↓↓↓

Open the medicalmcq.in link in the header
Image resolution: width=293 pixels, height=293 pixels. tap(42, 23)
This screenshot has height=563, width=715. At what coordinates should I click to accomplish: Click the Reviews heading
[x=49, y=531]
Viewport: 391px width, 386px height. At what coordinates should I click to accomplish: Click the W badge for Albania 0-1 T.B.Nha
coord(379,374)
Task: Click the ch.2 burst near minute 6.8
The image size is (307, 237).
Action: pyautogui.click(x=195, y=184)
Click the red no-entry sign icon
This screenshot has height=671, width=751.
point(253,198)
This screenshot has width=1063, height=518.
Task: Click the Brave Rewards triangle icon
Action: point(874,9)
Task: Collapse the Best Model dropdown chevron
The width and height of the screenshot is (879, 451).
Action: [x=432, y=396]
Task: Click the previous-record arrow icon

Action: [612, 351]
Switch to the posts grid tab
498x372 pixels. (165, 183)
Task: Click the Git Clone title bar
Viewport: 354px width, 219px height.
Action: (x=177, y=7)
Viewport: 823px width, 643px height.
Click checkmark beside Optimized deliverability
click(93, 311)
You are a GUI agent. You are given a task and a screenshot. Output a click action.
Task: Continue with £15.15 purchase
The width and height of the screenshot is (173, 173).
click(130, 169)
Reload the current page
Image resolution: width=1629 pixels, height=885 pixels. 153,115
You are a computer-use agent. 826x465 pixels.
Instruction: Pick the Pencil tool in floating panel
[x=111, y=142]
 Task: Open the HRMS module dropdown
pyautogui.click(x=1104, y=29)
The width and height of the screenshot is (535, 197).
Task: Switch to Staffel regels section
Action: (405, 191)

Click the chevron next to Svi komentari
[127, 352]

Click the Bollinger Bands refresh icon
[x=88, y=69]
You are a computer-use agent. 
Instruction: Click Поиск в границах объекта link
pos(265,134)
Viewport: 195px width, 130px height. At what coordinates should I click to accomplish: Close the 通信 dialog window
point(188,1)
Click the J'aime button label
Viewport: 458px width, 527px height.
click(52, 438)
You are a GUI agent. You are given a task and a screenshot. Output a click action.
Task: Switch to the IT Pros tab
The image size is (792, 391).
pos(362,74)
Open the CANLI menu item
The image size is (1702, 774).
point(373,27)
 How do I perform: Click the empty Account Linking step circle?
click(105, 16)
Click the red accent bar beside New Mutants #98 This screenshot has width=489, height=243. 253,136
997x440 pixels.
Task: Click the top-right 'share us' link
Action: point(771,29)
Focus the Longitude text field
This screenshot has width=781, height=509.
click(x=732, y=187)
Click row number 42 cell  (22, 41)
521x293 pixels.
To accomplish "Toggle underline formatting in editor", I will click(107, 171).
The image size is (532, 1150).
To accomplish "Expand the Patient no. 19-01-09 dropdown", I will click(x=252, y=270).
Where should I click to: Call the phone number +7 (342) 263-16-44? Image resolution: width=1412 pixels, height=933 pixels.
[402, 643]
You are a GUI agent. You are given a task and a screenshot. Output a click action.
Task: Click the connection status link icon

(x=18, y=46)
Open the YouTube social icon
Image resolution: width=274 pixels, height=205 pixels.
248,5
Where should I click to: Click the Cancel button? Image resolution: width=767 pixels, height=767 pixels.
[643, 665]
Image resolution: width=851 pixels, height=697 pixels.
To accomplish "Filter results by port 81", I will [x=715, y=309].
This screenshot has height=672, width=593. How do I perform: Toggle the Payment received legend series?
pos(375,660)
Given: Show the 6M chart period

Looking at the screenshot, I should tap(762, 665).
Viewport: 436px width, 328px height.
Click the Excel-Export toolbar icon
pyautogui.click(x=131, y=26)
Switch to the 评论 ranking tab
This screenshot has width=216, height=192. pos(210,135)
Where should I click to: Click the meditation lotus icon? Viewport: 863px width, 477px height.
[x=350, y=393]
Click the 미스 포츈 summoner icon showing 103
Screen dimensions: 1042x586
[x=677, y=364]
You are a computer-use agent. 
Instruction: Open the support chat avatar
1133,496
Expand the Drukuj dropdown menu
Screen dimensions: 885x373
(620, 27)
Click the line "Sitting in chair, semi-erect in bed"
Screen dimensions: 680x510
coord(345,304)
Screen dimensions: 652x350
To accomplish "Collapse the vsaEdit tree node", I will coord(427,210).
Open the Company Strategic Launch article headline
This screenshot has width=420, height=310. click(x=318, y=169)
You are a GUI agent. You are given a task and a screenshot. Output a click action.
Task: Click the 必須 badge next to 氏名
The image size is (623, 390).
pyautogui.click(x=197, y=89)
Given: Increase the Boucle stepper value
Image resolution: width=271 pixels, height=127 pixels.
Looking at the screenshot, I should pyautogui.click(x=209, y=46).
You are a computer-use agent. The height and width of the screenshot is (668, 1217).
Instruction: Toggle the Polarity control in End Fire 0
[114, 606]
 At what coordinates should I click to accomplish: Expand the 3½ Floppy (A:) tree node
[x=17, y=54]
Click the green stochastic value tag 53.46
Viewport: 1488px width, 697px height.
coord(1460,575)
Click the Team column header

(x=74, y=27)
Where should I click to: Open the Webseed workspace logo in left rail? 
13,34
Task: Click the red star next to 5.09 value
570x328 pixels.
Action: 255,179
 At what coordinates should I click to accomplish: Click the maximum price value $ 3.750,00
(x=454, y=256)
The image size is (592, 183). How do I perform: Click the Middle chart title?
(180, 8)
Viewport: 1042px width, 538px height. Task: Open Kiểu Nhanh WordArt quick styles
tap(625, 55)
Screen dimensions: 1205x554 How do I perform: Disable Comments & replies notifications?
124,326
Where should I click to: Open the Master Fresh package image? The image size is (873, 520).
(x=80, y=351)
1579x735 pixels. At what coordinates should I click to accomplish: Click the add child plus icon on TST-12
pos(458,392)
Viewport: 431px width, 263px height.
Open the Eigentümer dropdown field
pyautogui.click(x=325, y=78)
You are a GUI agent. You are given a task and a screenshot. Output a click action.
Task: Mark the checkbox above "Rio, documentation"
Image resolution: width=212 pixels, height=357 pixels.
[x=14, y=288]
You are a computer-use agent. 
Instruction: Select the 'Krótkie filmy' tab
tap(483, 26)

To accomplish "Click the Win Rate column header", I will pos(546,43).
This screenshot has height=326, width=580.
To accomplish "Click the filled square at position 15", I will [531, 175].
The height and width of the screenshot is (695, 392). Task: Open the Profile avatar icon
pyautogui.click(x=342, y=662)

↑↑↑

◆ **Task description**:
A word-for-word copy of the material is required.

◆ **Written response**:
Open the medicalmcq.in link in the header
Image resolution: width=293 pixels, height=293 pixels. tap(42, 23)
This screenshot has height=563, width=715. At what coordinates should I click to accomplish: Click the Reviews heading
[x=49, y=531]
Viewport: 391px width, 386px height. At what coordinates should I click to accomplish: Click the W badge for Albania 0-1 T.B.Nha
coord(379,374)
Task: Click the ch.2 burst near minute 6.8
The image size is (307, 237).
Action: pyautogui.click(x=195, y=184)
Click the red no-entry sign icon
This screenshot has height=671, width=751.
point(253,198)
This screenshot has width=1063, height=518.
Task: Click the Brave Rewards triangle icon
Action: point(874,9)
Task: Collapse the Best Model dropdown chevron
The width and height of the screenshot is (879, 451).
Action: [x=432, y=396]
Task: Click the previous-record arrow icon

Action: [612, 351]
Switch to the posts grid tab
498x372 pixels. (165, 183)
Task: Click the Git Clone title bar
Viewport: 354px width, 219px height.
Action: (x=177, y=7)
Viewport: 823px width, 643px height.
Click checkmark beside Optimized deliverability
click(93, 311)
You are a GUI agent. You are given a task and a screenshot. Output a click action.
Task: Continue with £15.15 purchase
The width and height of the screenshot is (173, 173).
click(130, 169)
Reload the current page
Image resolution: width=1629 pixels, height=885 pixels. 153,115
You are a computer-use agent. 826x465 pixels.
Instruction: Pick the Pencil tool in floating panel
[x=111, y=142]
 Task: Open the HRMS module dropdown
pyautogui.click(x=1104, y=29)
The width and height of the screenshot is (535, 197).
Task: Switch to Staffel regels section
Action: (405, 191)

Click the chevron next to Svi komentari
[127, 352]

Click the Bollinger Bands refresh icon
[x=88, y=69]
You are a computer-use agent. 
Instruction: Click Поиск в границах объекта link
pos(265,134)
Viewport: 195px width, 130px height. At what coordinates should I click to accomplish: Close the 通信 dialog window
point(188,1)
Click the J'aime button label
Viewport: 458px width, 527px height.
click(52, 438)
You are a GUI agent. You are given a task and a screenshot. Output a click action.
Task: Switch to the IT Pros tab
The image size is (792, 391).
pos(362,74)
Open the CANLI menu item
The image size is (1702, 774).
point(373,27)
 How do I perform: Click the empty Account Linking step circle?
click(105, 16)
Click the red accent bar beside New Mutants #98 This screenshot has width=489, height=243. 253,136
997x440 pixels.
Task: Click the top-right 'share us' link
Action: point(771,29)
Focus the Longitude text field
This screenshot has width=781, height=509.
click(x=732, y=187)
Click row number 42 cell  (22, 41)
521x293 pixels.
To accomplish "Toggle underline formatting in editor", I will click(107, 171).
The image size is (532, 1150).
To accomplish "Expand the Patient no. 19-01-09 dropdown", I will click(x=252, y=270).
Where should I click to: Call the phone number +7 (342) 263-16-44? Image resolution: width=1412 pixels, height=933 pixels.
[402, 643]
You are a GUI agent. You are given a task and a screenshot. Output a click action.
Task: Click the connection status link icon

(x=18, y=46)
Open the YouTube social icon
Image resolution: width=274 pixels, height=205 pixels.
248,5
Where should I click to: Click the Cancel button? Image resolution: width=767 pixels, height=767 pixels.
[643, 665]
Image resolution: width=851 pixels, height=697 pixels.
To accomplish "Filter results by port 81", I will [x=715, y=309].
This screenshot has height=672, width=593. How do I perform: Toggle the Payment received legend series?
pos(375,660)
Given: Show the 6M chart period

Looking at the screenshot, I should tap(762, 665).
Viewport: 436px width, 328px height.
Click the Excel-Export toolbar icon
pyautogui.click(x=131, y=26)
Switch to the 评论 ranking tab
This screenshot has width=216, height=192. pos(210,135)
Where should I click to: Click the meditation lotus icon? Viewport: 863px width, 477px height.
[x=350, y=393]
Click the 미스 포츈 summoner icon showing 103
Screen dimensions: 1042x586
[x=677, y=364]
You are a computer-use agent. 
Instruction: Open the support chat avatar
1133,496
Expand the Drukuj dropdown menu
Screen dimensions: 885x373
(620, 27)
Click the line "Sitting in chair, semi-erect in bed"
Screen dimensions: 680x510
coord(345,304)
Screen dimensions: 652x350
To accomplish "Collapse the vsaEdit tree node", I will coord(427,210).
Open the Company Strategic Launch article headline
This screenshot has width=420, height=310. click(x=318, y=169)
You are a GUI agent. You are given a task and a screenshot. Output a click action.
Task: Click the 必須 badge next to 氏名
The image size is (623, 390).
pyautogui.click(x=197, y=89)
Given: Increase the Boucle stepper value
Image resolution: width=271 pixels, height=127 pixels.
Looking at the screenshot, I should pyautogui.click(x=209, y=46).
You are a computer-use agent. The height and width of the screenshot is (668, 1217).
Instruction: Toggle the Polarity control in End Fire 0
[114, 606]
 At what coordinates should I click to accomplish: Expand the 3½ Floppy (A:) tree node
[x=17, y=54]
Click the green stochastic value tag 53.46
Viewport: 1488px width, 697px height.
coord(1460,575)
Click the Team column header

(x=74, y=27)
Where should I click to: Open the Webseed workspace logo in left rail? 
13,34
Task: Click the red star next to 5.09 value
570x328 pixels.
Action: 255,179
 At what coordinates should I click to accomplish: Click the maximum price value $ 3.750,00
(x=454, y=256)
The image size is (592, 183). How do I perform: Click the Middle chart title?
(180, 8)
Viewport: 1042px width, 538px height. Task: Open Kiểu Nhanh WordArt quick styles
tap(625, 55)
Screen dimensions: 1205x554 How do I perform: Disable Comments & replies notifications?
124,326
Where should I click to: Open the Master Fresh package image? The image size is (873, 520).
(x=80, y=351)
1579x735 pixels. At what coordinates should I click to accomplish: Click the add child plus icon on TST-12
pos(458,392)
Viewport: 431px width, 263px height.
Open the Eigentümer dropdown field
pyautogui.click(x=325, y=78)
You are a GUI agent. You are given a task and a screenshot. Output a click action.
Task: Mark the checkbox above "Rio, documentation"
Image resolution: width=212 pixels, height=357 pixels.
[x=14, y=288]
You are a computer-use agent. 
Instruction: Select the 'Krótkie filmy' tab
tap(483, 26)

To accomplish "Click the Win Rate column header", I will pos(546,43).
This screenshot has height=326, width=580.
To accomplish "Click the filled square at position 15", I will [531, 175].
The height and width of the screenshot is (695, 392). Task: Open the Profile avatar icon
pyautogui.click(x=342, y=662)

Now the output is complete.